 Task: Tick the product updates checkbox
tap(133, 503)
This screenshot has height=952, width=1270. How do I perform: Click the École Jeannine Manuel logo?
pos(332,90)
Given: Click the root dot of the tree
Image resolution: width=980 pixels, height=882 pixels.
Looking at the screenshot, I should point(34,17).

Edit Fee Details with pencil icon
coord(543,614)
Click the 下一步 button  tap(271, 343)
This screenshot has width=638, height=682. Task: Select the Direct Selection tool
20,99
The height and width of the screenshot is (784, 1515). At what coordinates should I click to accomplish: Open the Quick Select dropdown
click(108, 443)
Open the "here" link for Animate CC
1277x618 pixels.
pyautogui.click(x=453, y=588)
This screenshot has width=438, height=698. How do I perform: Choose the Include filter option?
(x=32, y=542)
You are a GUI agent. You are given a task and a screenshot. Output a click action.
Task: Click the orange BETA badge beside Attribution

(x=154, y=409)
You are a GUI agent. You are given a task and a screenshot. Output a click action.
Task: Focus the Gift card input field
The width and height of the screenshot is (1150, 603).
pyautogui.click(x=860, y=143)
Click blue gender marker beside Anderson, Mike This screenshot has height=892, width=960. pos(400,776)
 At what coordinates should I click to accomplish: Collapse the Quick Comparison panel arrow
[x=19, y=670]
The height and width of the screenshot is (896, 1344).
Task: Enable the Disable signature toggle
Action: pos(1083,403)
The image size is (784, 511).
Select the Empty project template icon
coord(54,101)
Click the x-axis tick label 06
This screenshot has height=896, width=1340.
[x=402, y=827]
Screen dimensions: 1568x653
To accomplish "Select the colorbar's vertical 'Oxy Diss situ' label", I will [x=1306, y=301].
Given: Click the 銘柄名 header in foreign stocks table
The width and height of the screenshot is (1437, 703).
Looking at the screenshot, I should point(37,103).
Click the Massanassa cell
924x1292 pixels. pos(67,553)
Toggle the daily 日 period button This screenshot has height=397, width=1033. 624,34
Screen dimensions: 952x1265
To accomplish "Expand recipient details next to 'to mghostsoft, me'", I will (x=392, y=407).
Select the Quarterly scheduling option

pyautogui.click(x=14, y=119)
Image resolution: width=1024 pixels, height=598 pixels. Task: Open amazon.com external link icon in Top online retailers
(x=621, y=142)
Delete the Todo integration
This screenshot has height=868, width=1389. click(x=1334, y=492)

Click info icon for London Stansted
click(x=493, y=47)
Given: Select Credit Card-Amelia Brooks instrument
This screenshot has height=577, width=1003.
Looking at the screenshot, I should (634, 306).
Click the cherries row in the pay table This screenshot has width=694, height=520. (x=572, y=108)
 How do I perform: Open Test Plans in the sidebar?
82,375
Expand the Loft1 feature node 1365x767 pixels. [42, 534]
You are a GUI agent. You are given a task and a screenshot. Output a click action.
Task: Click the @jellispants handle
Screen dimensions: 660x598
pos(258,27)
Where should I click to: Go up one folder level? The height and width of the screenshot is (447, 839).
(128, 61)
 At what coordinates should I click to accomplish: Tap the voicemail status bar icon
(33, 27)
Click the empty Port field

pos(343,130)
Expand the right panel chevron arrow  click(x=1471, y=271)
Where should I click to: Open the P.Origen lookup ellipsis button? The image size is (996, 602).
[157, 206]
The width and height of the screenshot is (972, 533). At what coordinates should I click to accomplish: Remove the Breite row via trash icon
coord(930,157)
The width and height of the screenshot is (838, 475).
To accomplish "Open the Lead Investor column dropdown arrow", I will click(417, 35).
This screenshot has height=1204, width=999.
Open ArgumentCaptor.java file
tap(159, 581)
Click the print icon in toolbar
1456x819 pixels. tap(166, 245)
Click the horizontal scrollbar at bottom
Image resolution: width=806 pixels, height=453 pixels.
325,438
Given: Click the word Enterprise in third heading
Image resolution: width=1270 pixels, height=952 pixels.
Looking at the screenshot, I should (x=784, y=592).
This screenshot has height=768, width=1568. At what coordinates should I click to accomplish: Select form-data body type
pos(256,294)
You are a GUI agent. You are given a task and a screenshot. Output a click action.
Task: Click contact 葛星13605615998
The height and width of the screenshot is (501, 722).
+ + + + +
* _Description of the task_
Pull every line with the string "table" out of the material.

* _Written response_
Given: Click the 銘柄名 header in foreign stocks table
Click the cherries row in the pay table This screenshot has width=694, height=520. (x=572, y=108)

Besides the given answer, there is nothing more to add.